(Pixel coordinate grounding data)

--------------------------------

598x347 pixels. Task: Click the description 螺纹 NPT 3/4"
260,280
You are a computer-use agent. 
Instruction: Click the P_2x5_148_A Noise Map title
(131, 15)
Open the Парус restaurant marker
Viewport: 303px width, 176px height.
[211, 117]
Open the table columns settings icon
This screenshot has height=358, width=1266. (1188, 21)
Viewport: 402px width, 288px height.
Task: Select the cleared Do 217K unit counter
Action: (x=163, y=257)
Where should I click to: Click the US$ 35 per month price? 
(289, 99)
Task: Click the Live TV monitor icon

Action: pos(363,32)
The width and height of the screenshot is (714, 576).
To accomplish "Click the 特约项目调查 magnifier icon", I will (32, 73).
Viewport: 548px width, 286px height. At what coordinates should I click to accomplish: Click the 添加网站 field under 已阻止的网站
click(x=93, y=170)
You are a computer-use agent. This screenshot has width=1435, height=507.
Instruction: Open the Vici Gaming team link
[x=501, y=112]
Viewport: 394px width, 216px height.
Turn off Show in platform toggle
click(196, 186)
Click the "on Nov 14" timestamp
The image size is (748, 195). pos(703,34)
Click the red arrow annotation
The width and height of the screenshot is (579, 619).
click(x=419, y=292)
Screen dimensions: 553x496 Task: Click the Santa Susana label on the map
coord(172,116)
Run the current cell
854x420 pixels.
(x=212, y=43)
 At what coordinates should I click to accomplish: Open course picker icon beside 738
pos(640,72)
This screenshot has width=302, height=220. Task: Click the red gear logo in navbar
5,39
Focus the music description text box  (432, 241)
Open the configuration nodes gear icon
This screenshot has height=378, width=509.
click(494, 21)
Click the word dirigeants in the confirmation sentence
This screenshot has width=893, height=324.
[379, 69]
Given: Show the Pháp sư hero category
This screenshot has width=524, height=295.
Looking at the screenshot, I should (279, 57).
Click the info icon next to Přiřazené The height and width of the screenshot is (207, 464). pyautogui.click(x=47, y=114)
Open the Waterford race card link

--------------------------------

The response must contain exactly the lines from the one with "This screenshot has width=524, height=295." to the end of the entries above, both included, and nothing more.

This screenshot has width=524, height=295.
Looking at the screenshot, I should (279, 57).
Click the info icon next to Přiřazené The height and width of the screenshot is (207, 464). pyautogui.click(x=47, y=114)
Open the Waterford race card link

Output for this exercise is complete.